(Set of tasks)
- A) In the passage about the dugout vandalism, what two words did Sgt. Jarad Carney believe he saw written on the side of the dugout?
- B) Reproduce part of the passage about the dugout vandalism: begin at the words that have "Worcester was in" and stop after "not to him.".
- C) Carry on the passage about the dugout vandalism, starting right after its final sentence.
─── Text passage
It also could double as a good hiding spot.
Worcester was in Bar Harbor for a training conference when he got a call saying that someone had set fire to the dugout and that it was lost completely.
Worcester was not around when the vandalism started up last year and isn’t sure who was found responsible. He said the students don’t talk about the incidences in school, or at least not to him.
“Nobody seems to know what’s going on,” he said.
Months later, someone returned to the fields and tried to set fire to the second baseball dugout, as they had with the first, but it didn’t catch.
Authorities think the same group of teens who allegedly vandalized the town last year are up to their old ways. “We believe it’s the same people because they’re using the same tag,” said Sgt. Jarad Carney. “I think it’s juveniles.”
Carney said he believed he saw a signature written on the side of the dugout before it burned down in June. Just two words — “Wolf pack.”
Halfway down the Porter Road, Kara and Alexis Buck remember the night when all the vandalism began. Around 11:30 p.m. on Nov. 2, 2018, Alexis had come home from work late and found two teenage boys in her driveway.
──────
─── Data extract
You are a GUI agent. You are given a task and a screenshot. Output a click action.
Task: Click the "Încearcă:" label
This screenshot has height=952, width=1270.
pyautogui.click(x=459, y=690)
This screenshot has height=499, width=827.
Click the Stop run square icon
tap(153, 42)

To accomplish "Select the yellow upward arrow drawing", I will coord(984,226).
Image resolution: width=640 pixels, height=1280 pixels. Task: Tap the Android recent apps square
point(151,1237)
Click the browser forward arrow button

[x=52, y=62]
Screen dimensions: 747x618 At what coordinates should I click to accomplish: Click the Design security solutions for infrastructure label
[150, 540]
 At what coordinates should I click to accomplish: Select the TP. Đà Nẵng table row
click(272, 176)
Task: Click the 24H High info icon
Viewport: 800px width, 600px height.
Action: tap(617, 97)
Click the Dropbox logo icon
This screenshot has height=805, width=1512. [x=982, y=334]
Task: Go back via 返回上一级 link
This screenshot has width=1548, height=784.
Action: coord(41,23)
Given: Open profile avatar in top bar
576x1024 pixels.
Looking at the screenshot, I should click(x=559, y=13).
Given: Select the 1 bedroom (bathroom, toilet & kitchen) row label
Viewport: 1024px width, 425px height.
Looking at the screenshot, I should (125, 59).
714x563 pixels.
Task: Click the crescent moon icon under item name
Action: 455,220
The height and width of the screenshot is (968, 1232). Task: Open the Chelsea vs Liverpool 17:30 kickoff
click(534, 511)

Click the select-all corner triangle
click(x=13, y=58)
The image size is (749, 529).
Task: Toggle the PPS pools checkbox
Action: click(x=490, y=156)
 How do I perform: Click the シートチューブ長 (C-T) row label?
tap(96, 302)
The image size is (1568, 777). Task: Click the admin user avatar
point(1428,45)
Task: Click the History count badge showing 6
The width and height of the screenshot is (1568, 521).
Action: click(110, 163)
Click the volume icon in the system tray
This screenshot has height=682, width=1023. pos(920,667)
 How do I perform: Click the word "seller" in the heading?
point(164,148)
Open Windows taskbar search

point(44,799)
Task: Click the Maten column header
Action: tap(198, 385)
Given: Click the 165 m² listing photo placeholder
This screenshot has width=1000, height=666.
──────
(Responses in order)
- A) "Wolf pack."

- B)
Worcester was in Bar Harbor for a training conference when he got a call saying that someone had set fire to the dugout and that it was lost completely.
Worcester was not around when the vandalism started up last year and isn’t sure who was found responsible. He said the students don’t talk about the incidences in school, or at least not to him.

- C)
They were stealing the lids of her trash cans.
When she went to confront them, she said one of the boys lifted up his skateboard and bashed in the side of her mailbox — right in front of her.
She claimed he told her, “I’ve got nothing to lose,” when he did it. Kara said that their house wasn’t the only one vandalized in the town that night. As more residents began talking about the growing problem over Facebook, Kara started putting together a map of all the areas that people claimed were hit.
Before the boys disappeared into the night, Alexis said she remembers one of them saying to her, “I hope your cameras last the winter ’cause I’m coming back.”
That same night, vandals broke the window of the principal’s office at the elementary school and smashed the windows in a handful more of the school buses in the parking lot. It cost the school district $5,300 to repair the damage.
Then, presumably the same group, went to the Pentecostal Church on Main Street and smashed in a window of the church van parked in the lot behind the building.
At least three windows of a van belonging to the parks and recreation department were broken sometime during the same night.
Marcie Barbarula, Washburn recreation director, said she remembered the authorities told her it looked like someone had used a skateboard to smash the windows.
It cost the town $2,350 to replace them, Town Manager Donna Turner said.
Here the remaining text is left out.